Feel free to cite this clearly. Provide one example of one game, and go ahead and show any kind of stats that would actually show or prove that “almost all saying they are looking forward to” affixes. Are you looking into a game’s forum, an opinion poll, where is this supposedly “almost all” coming from?
Because so far, what you’ve actually done is completely make some vague stuff up.
Side note: I fully suspect that if you find a game where people do like affixes, or a system akin to affixes, what you’re actually going to find is people enjoying them in that game for many other factors. For example, people sign up to play a Roguelike knowing the kind of procedural content it involves, and of course that particular Roguelike might have interesting design aspects to it. THat’s not the same as WoW, an MMO, chucking in Afflicted, or Explosive, or Sanguine, or whatever. It’s entirely plausible you’ll find a game where people like the way THAT GAME does affixes, but they’d absolutely hate it if that same game did something akin to how WOW uses them in M+.
As I said, this is extremely questionable for several affixes. Just picking one example out, what additional complexity or things to take into account do you have as a DPS Warrior on Afflicted week? There’s literally no interaction you have with the affix, the only complexity or impact it has is on how long you might spend hitting the Sign Up button in Valdrakken. Volcanic, Afflicted, Incorporeal, Entangling, even Raging, Bolstering, and Spiteful, require very little thought, and add pretty much no complexity to most dungeon runs. Except for those few random timings where some of them can be just unfair. Which isn’t really “complexity”, cause you don’t end up having counterplay anyway.
I mean, I don’t know if you’re being very stupid, or very ignorant, but the lazy aspect of the design IS one of the things that causes frequent issues with affixes. We have extremely uninspired concepts like Afflicted, and Incorporeal (which are essentially the same concept as Explosive) for that reason.
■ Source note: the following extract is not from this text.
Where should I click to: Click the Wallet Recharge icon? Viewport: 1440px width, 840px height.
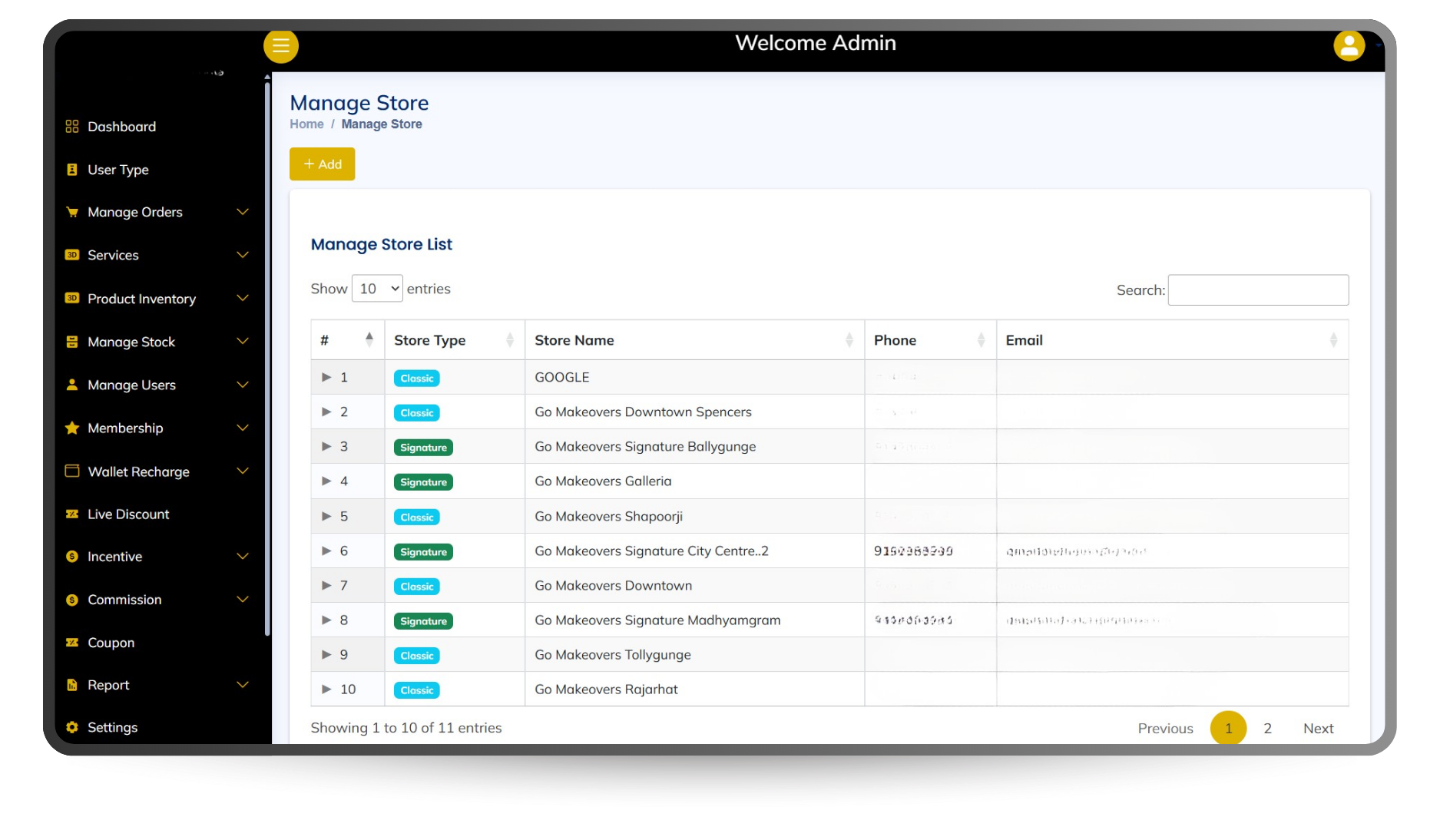tap(72, 471)
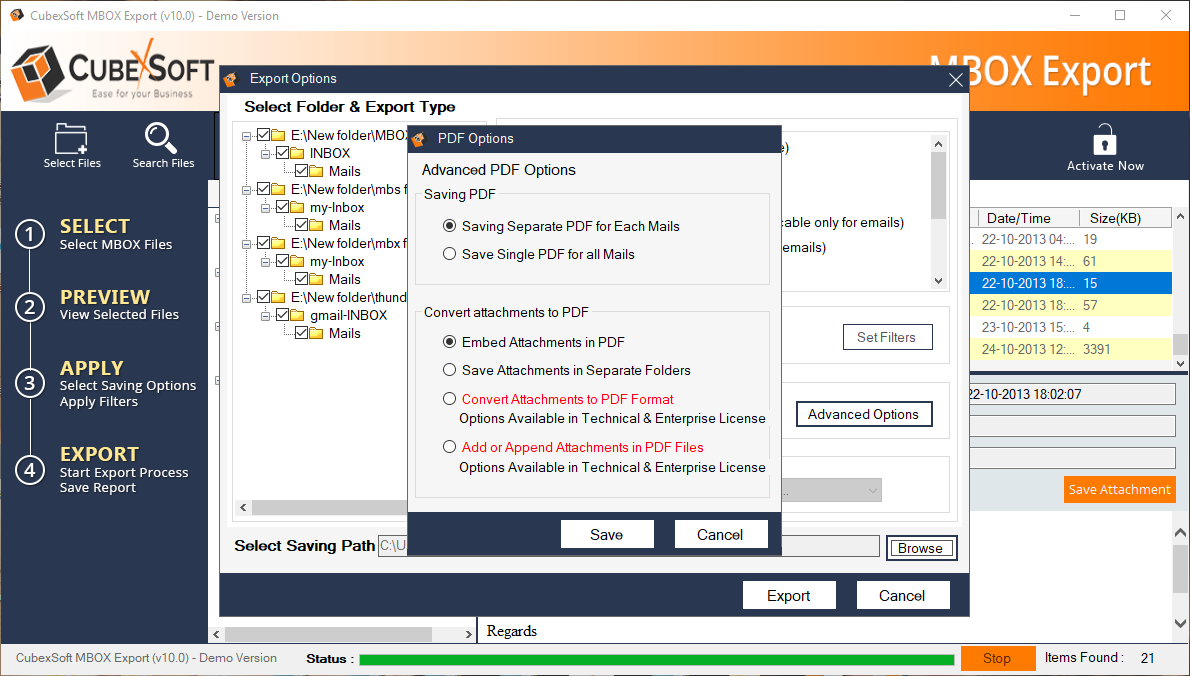This screenshot has width=1190, height=676.
Task: Select Save Single PDF for all Mails
Action: pos(450,254)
On top of that, many of the issues, hotfixes, and so on that have needed to come up for affixes - like Quaking needs to be disabled on bosses or mechanics it can’t co-exist with, or Explosive needing to be disabled on certain bosses and adds, or Bursting and Bolstering needing to be disabled on certain mobs, etc., etc., are all issues that come down to the lazy design.
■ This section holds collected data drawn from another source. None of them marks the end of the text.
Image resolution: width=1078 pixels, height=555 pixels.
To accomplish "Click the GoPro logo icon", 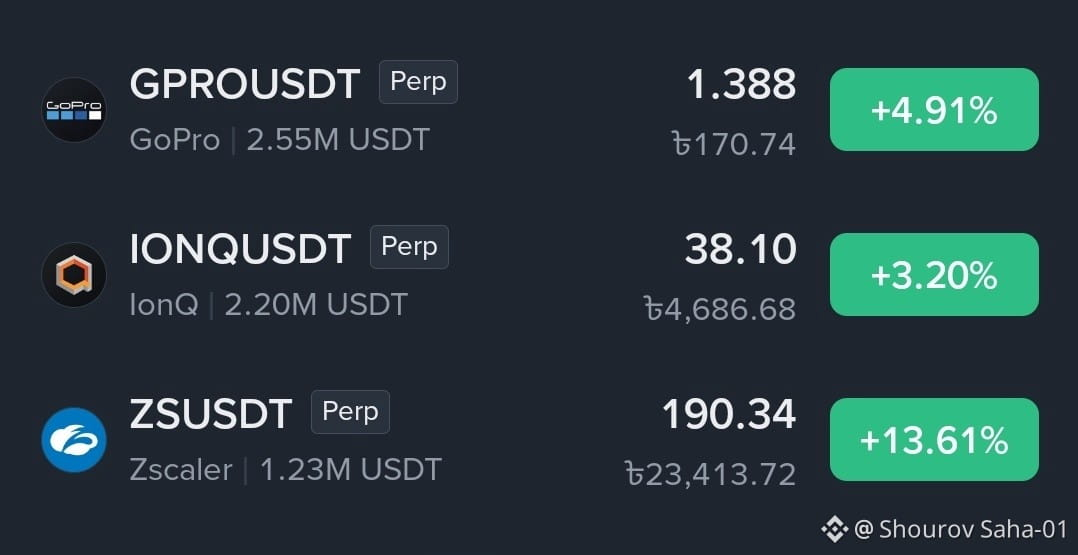I will [x=74, y=110].
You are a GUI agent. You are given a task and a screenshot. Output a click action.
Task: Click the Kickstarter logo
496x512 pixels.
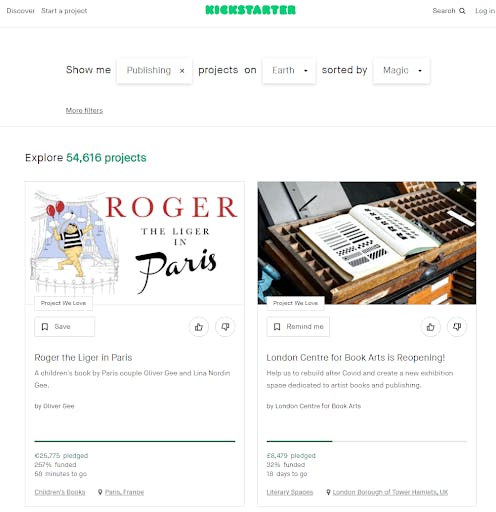(x=250, y=10)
When Blizzard sits there, comes up with an idea like “Every 20 seconds, do X”, without any consideration for how X interacts with classes, how X interacts with dungeon mechanics, that laziness ends up causing issues that we as the playerbase face. That kind of makes the laziness of the design itself not just a valid criticism, but an important core criticism that hits at an underlying issue that underpins the entire content system. It’s literally the same issue that leads to, say, Mass DIspel becoming too important in the dungeon pool. Or Augmentation in its current state.